Annual school events are taken very seriously in Japan. For many, a lot of time is spent rehearsing for them, making sure they are absolutely perfect. As someone who went to a state school in the UK, the idea of spending any time at all practicing for things like sports day is enough to make me laugh — we were ten year olds, not Olympic champions, after all.
Still, I can’t deny how impressive the finished result usually is, and when I see kids marching out onto the athletic field in perfect unison, waving their team flags and yelling battle cries at the opposing team, I can’t help but think, “…damn, that’s pretty cool.”

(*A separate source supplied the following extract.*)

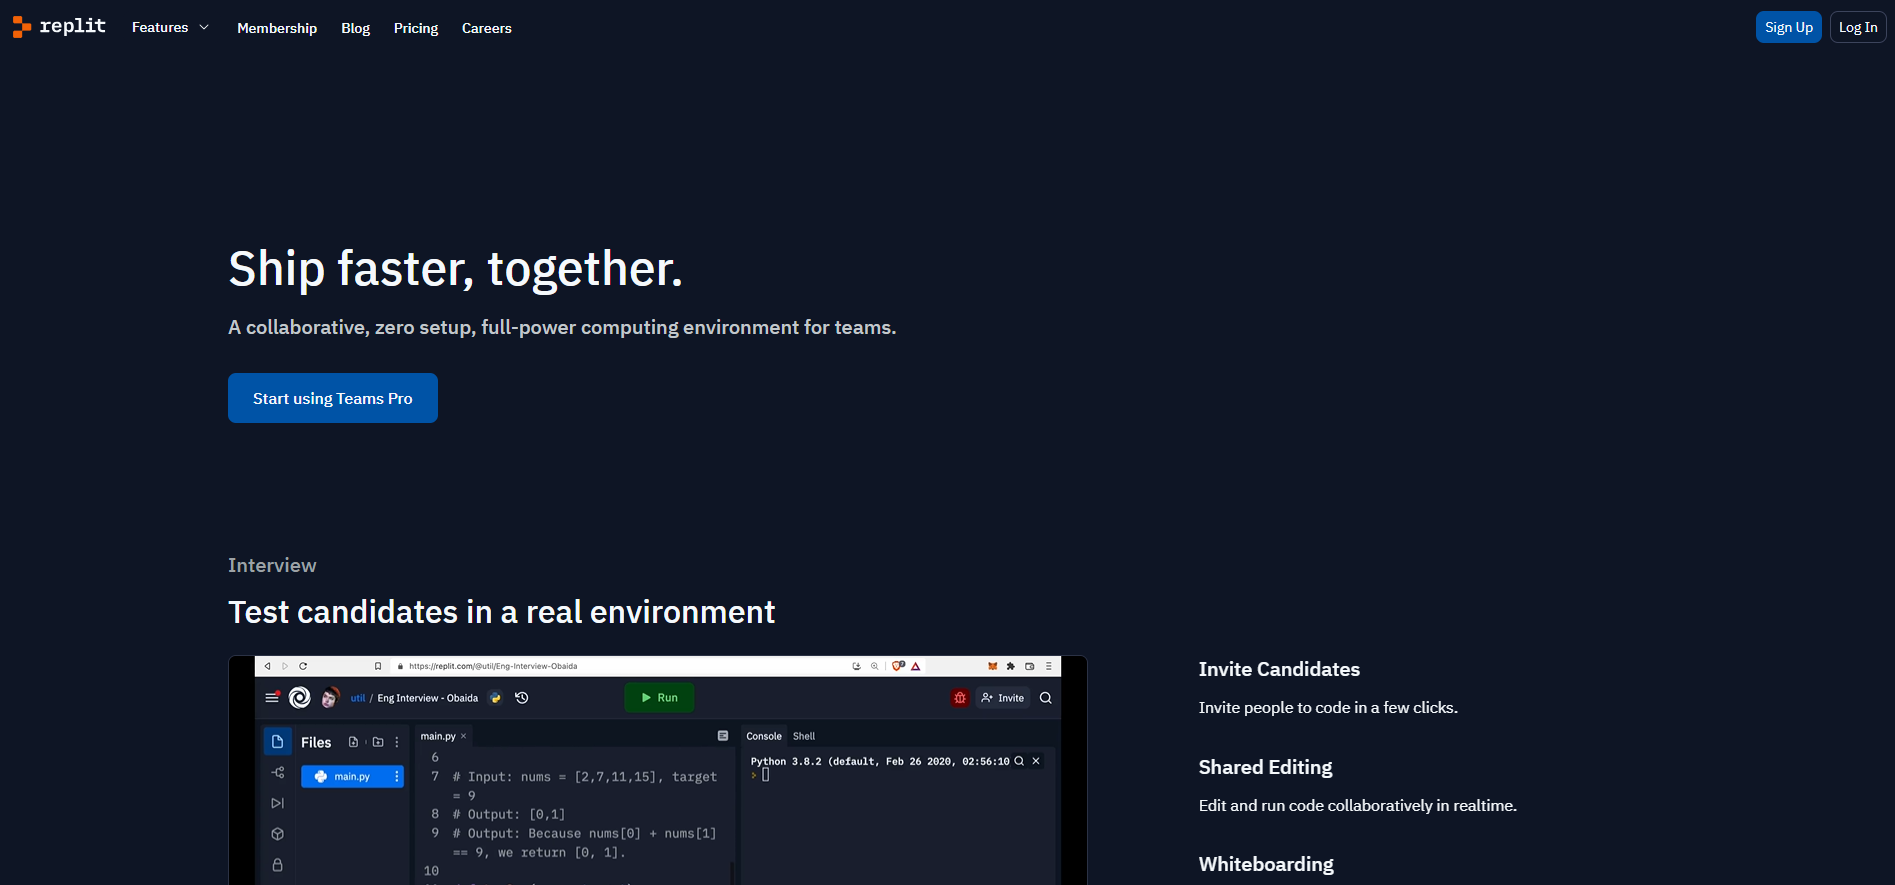Expand the Features dropdown menu
The height and width of the screenshot is (885, 1895).
(x=170, y=28)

Of course, I’m only looking at it from an outsider’s perspective. I never had to spend the grueling hours put into the perfection, and not everyone who participated looks back on them with fond memories.
500 Japanese adults were recently surveyed and asked “What school event in elementary school did you hate the most?” Here’s their ranking:
- School Trip (37 people)
- Culture Festival (38 people)
- Mountain Climbing (39 people)
- Entrance Ceremony (42 people)
- Graduation Ceremony (44 people)
- Music Festival (62 people)
- Emergency Drills (87 people)
- Parent Observation Classes (117 people)
The third most disliked event was the Parent Observation Classes, where parents and guardians come and watch lessons at school. While most other events on this list happen only once a year, Parent Observation can happen multiple times throughout the year, depending on the school.
”I always felt uncomfortable when my parents came to school. It was like my home life mixing with my school life.”
“I’m pretty sure my teacher hated Parent Days, too.”
“I remember one day, my mom had to work on a Parent Day and couldn’t come. I was so relieved!”
9 Sports Day (180 people)
▼ Hours and hours go into practicing for perfect formations like this.
Despite my earlier remarks that sports day in Japan is an event you don’t want to miss, it takes the second spot in the most disliked school event, with many respondents having negative memories of the day.
“I was never good at sports, so I hated everything related to sports day.”
“The team captains would yell at us if we made even a small mistake. I hated it.”
“I always got blamed when we lost the relay race.”
“Sports day was the chance for the kids who weren’t so academically gifted to show off.”
10 Marathon (210 people)
Overwhelmingly taking the top spot in the rankings was the school marathon. While each school’s take on the misleadingly named marathon event may vary, students can be expected to run for as far as 4 kilometers (2.5 miles).
Some elementary schools use morning break times as a training session, seeing students run laps around the race track in the playground. At some schools, the main event has students running around the local neighborhood. Each student gets told their rank, but emphasis is usually on improving your rank from a previous year as opposed to being the best. Still, for students who are slow, it can potentially be a humiliating experience.
“It was really embarrassing when we ran outside of the school, when people in my neighborhood were cheering us on.”
“Even people who were good at sports hated practicing for the marathon, especially long distance runs and when there was a strong wind.”
“I can’t believe our school had the marathon in winter. So stupid.”
Did you have any of these events at your elementary school? As someone who struggles to run for the bus without getting out of breath, I’m glad our school forwent any kind of marathon event. And while Japanese sports days are much cooler than the three legged races we had at my school, I’m kind of thankful I missed out on some of the crazier events.